Cox came into office proclaiming his intention to protect investors. But he came to realize that the tools he had been given were no longer sufficient. The SEC was great at forcing companies to share financial details, but not so good at figuring out what to do with them. "The SEC was founded on the legal concept of disclosure and transparency," he says. "It was not a technological concept." He flashes a politician's smile, a quick display of blindingly white teeth—cover while he thinks about what comes next. "Today, we have technology that was unimaginable in the early part of the 20th century, that can reify this idea in ways that are far more expansive and consequential."
As Cox sees it, that massive computational power has primarily been used by financial engineers, who create abstract models of how the market should operate and make bets based on those models. "You know Borges, the writer?" Cox asks. "He wrote those fantastical short stories. He has one called On Exactitude in Science." The parable tells of a kingdom obsessed with creating a perfect map of itself—an essentially useless quest that leads them to draw a map that is the same size as the territory it is supposed to represent. Cox sees the story as a metaphor for the modern financial industry, which is so obsessed with modeling the market that it has lost sight of the data beneath those models. But make more data available and you don't need the perfect map. "To the extent that we can atomize what now are these hopelessly complex forms, dense with legalese, and let people have ready means to pull from actual reality what it is that they need, it's no longer a model. It's real."

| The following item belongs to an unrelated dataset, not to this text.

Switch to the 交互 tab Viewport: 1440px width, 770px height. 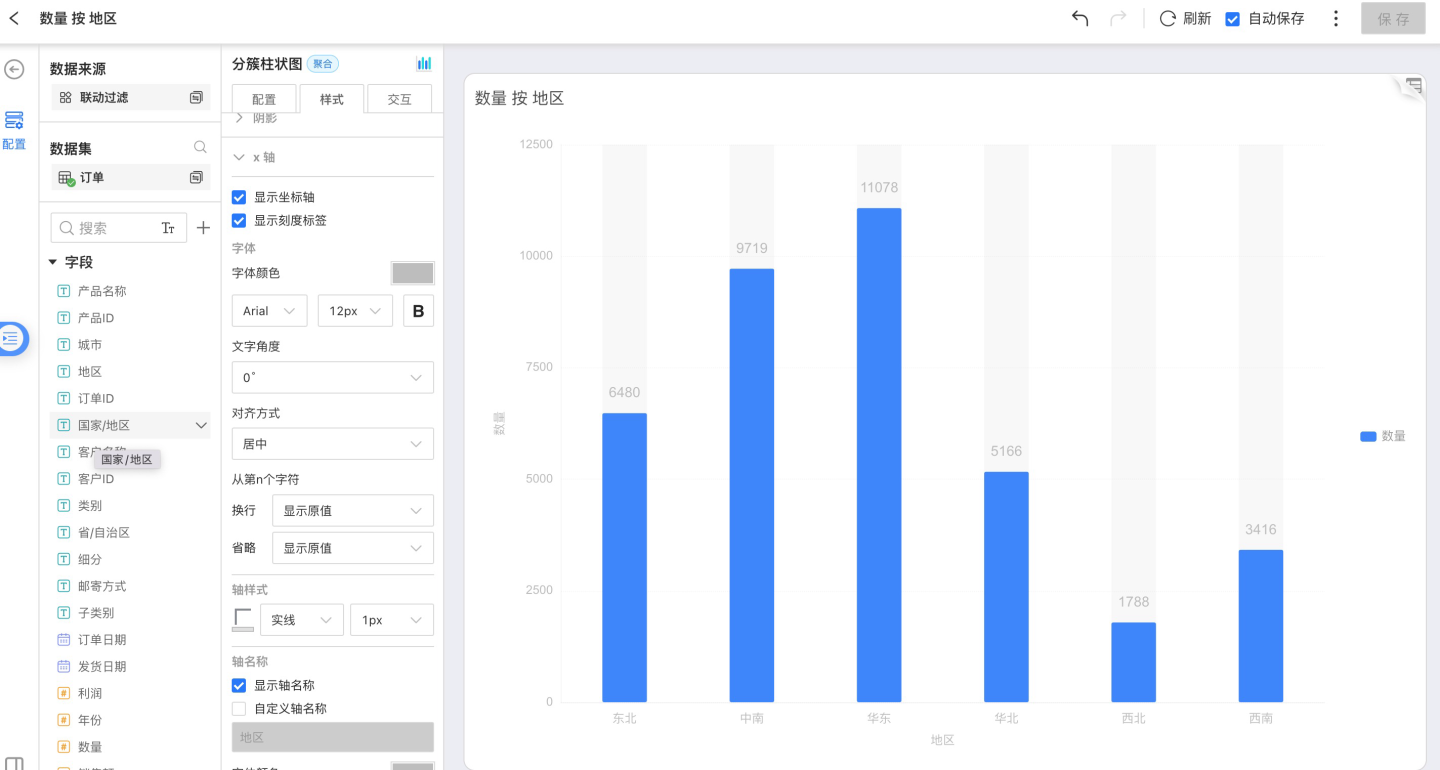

Cox is now gone and a new team of regulators are walking the marble floors in DC. The old financial system is still in shambles. But a new one will emerge and, like the last, will need to be protected from its own worst instincts. Keeping the rest of us safe can no longer fall to government regulators alone. But if we enable a system in which everyone is a regulator, there just might be enough eyes, enough checks and balances, enough promising DIY economists out there to make sure the financial world doesn't innovate the real world into depression ever again. Brandeis argued that electric lights were the best police force. Now it's time to give everyone a flashlight.